Thursday, January 31, 2008

B & B


Ah kids...
I am blessed to have two great kids. B1 is finishing up her senior year and B2 is in his freshman year. B1 is taking a class at our community college and is getting ready for college next year. We are praying that she is ready and will be going to Florida for Music.
B2 is more excited about Driver's Ed.
They have been so supportive of me in school and have been busy trying to do housework and chores to aid in the running of the house. Sometimes I wonder how it happened that they "get it" and help out. Why am I surprised? I have no idea why though.
There is still so much to do though. B1 has struggled with math and will not graduate unless she passes the college math course. It seems like an uphill battle, always. I have been pondering why my children are slow to grow up and become independent. I think sometimes the lack of me allowing them to run off to this and that and go with anyone, has led them to be more home bodies. We have been very careful how they spend their time, but with that, they have not had much opportunity to create their own way as of yet. While other kids are hanging around, mine are at home for movie night with us. I do not mind at all. It is just that I need to find ways to help them develop their independence and personal responsible decision making.
Again, I am just pondering. I am thankful that we all have such a good relationship.
Again, I still am waiting for the other "shoe" to drop and it all falls away. Why do I have to assume such rebellion. Many years ago, someone told me that all kids do not need to rebel, but I still have my doubts. I think rebellion also can take many forms and I pray that my children can exercise their independence in positive and healthy ways that stretch them and cause them to grow more in their own relationship to God and self.
Any thoughts?

Thursday, January 17, 2008

Sabbath rest

I have been in recovery from post-semester breakdown. I so needed this winter term off. I am in sunny Florida visiting my parents. Unfortunately it hasn't been all that sunny or warm. Anyhow, it has given me time to rest.
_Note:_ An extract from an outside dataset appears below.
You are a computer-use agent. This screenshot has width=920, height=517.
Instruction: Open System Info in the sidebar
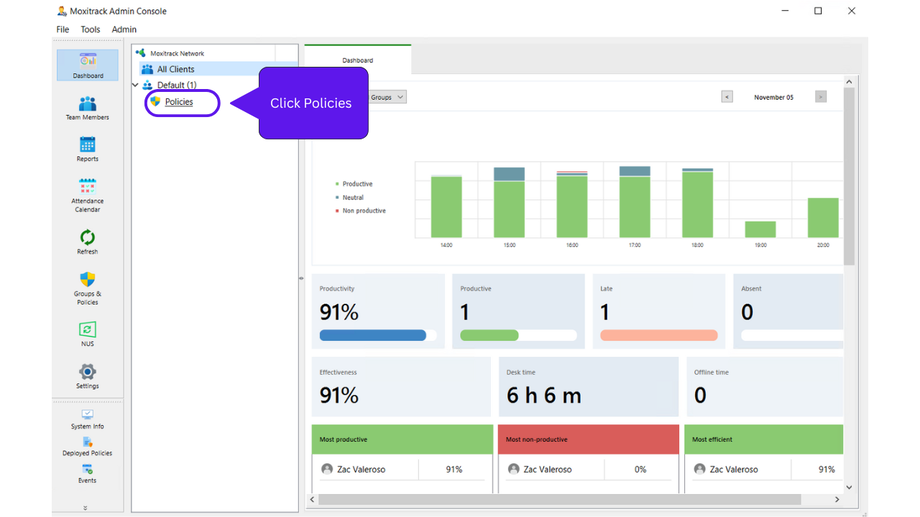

What besides school work that gets me at this time...well, I think it is general MDiv uggh. It happens when you become so engrossed in studying about God, that He becomes a subject and not a relationship. What to do? Stop and recover...spend time refocusing, prayer and remembrance why I am doing this.

Speaking of doing this...I have made the next step toward finding my call and have put it out there. Now I wait, but at least I was brave enough to move forward even if that means rejection.

Thank You God that you are big enough for this.



where I dream...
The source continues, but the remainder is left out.